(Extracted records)
/---

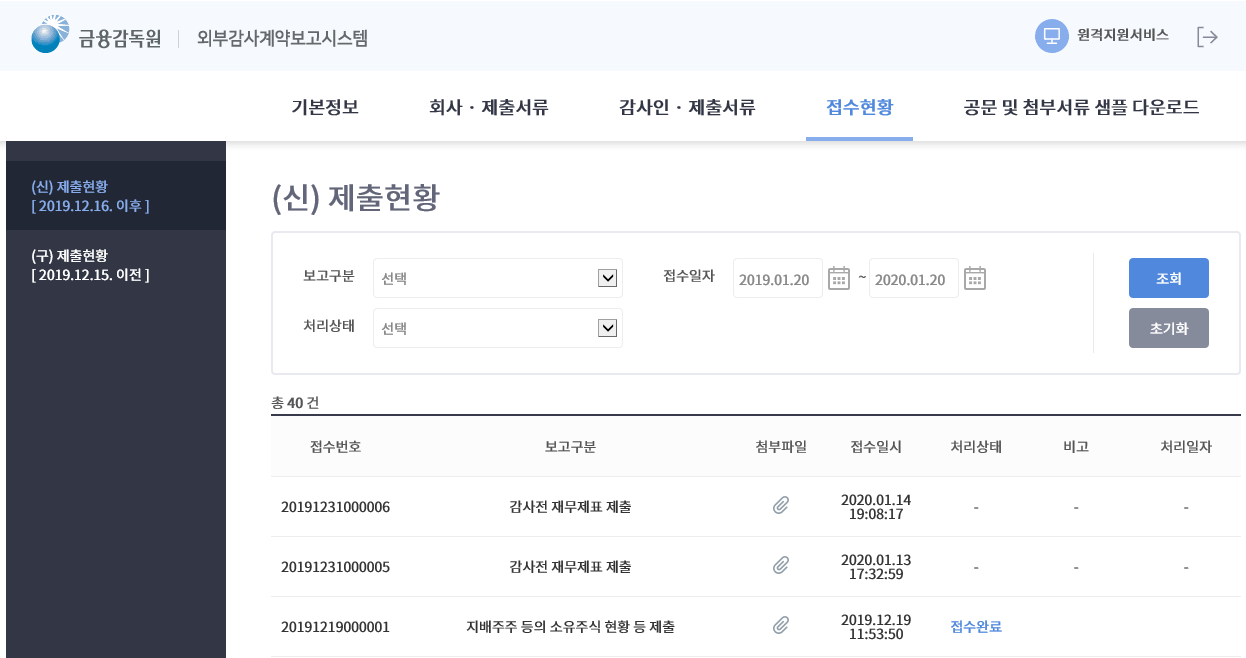Open the 원격지원서비스 monitor icon
Image resolution: width=1246 pixels, height=658 pixels.
click(x=1051, y=36)
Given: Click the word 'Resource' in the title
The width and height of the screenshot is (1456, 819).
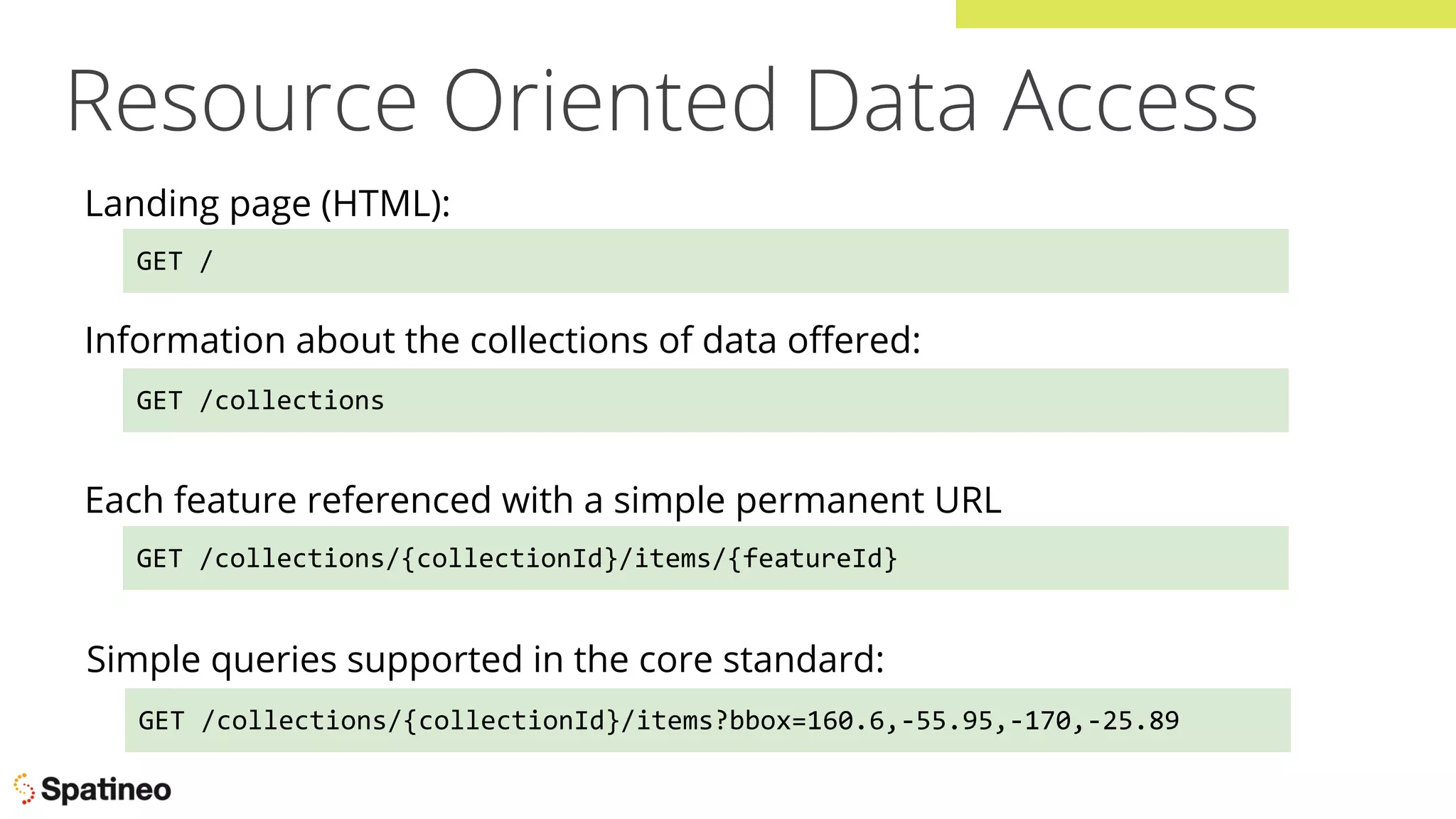Looking at the screenshot, I should coord(242,100).
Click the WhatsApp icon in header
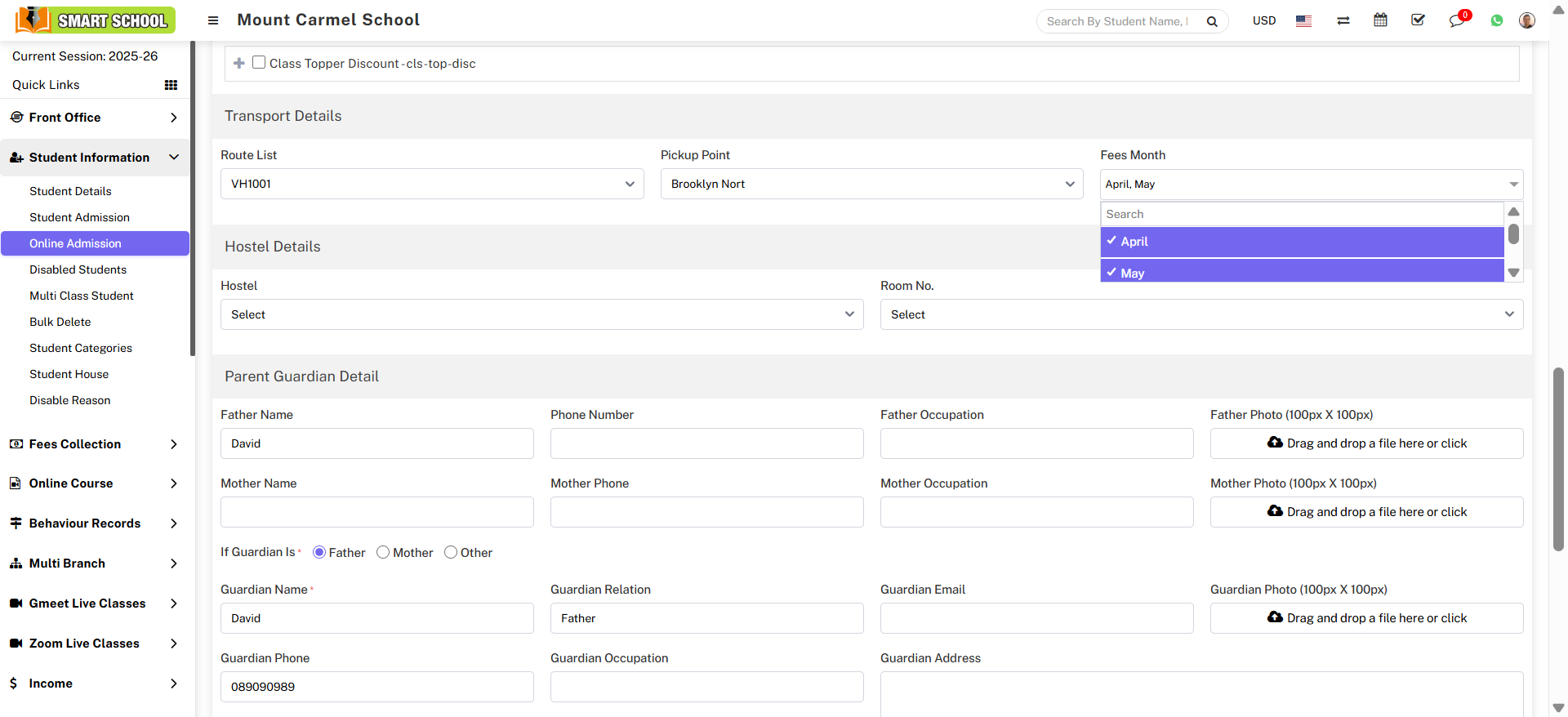The height and width of the screenshot is (717, 1568). pos(1496,20)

\---

== TASK PROMPT ==
Only the lines from the one containing "Given: Click the word 'Resource' in the title" through the last line of the entries, both included, should be repeated exactly, and the pictures should be left out.

== WRITTEN RESPONSE ==
Given: Click the word 'Resource' in the title
The width and height of the screenshot is (1456, 819).
Looking at the screenshot, I should coord(242,100).
Click the WhatsApp icon in header
The height and width of the screenshot is (717, 1568). pos(1496,20)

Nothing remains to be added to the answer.